Advantages : These methods do not have many ecological advantages, the advantage is economic and logistical. Indeed, it is very easy to practice these methods, and it remains less expensive than recycling for example.

Disadvantages : These methods are very harmful to the environment for several reasons :


  • Open air burning leads on the one hand to a conversion of plastic into water but also into CO2 which is a greenhouse gas, but also has the unfortunate tendency to produce Nox, furans and other dioxins which are very toxic gases. . All the additives and substances contained in the plastics are also released into the air (Mercury and arsenic to name but a few). We therefore have both an amplification of the greenhouse effect and disastrous health consequences (1 death in 5 in the world is due to air pollution according to a study proposed by Harvard).
  • Burial and accumulation causes plastics to degrade into microplastics and contaminate soils and oceans with the consequences seen in the introduction. Another consequence not mentioned in the introduction is the contamination of soil and water by the additives contained in the plastic (see the section on burning).

Comment : In some parts of the world such as Nepal, a popular method is to dump your waste in nature, but not in a wild dump (directly in the torrent for example). This practice is even worse because the degradation of the plastic is then done more quickly and in a less controlled way.

A factor influencing the wide use of these methods (in addition to its low cost and simplicity) is awareness.

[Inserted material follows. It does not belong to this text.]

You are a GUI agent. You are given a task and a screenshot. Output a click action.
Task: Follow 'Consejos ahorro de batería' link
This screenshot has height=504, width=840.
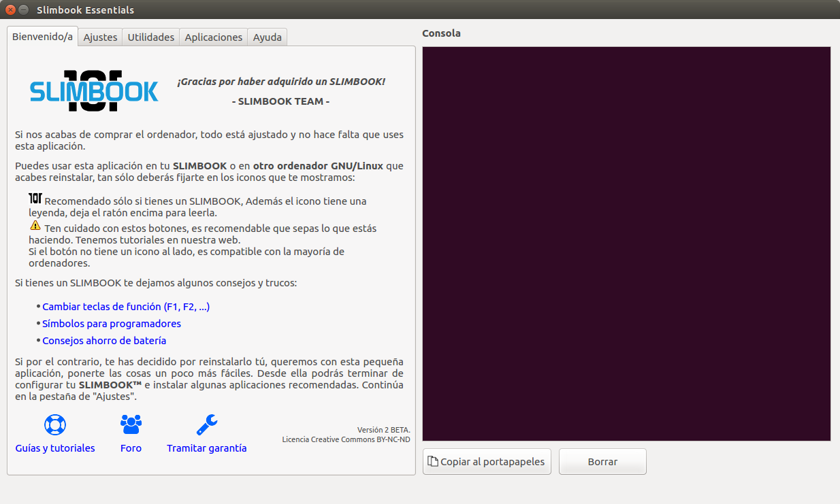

Taking the example of Nepal again, we went to some villages where the inhabitants are not really aware of the consequences mentioned above. These people, from my point of view, would gladly adapt their practices if awareness campaigns were put in place (and also some rudimentary means provided).

Link to the project : In the Khumbu region, the most common practice is to accumulate waste in pits (around 80 pits in the valley), and then burn the waste with kerosene. It is this practice that we are trying to eradicate with our project.

2- Energy recovery

Principle : The purpose of this practice is to transform waste into energy for useful use. The most common method for this category is waste incineration. The goal is then to produce thermal energy : i.e. hot water or steam. But there are also other methods, for example to generate electricity. Anaerobic digestion (applicable to biodegradable waste, not plastic) or pyrolysis can produce biogas and fuel oil respectively. These two methods can be classified as between energy recovery and recycling.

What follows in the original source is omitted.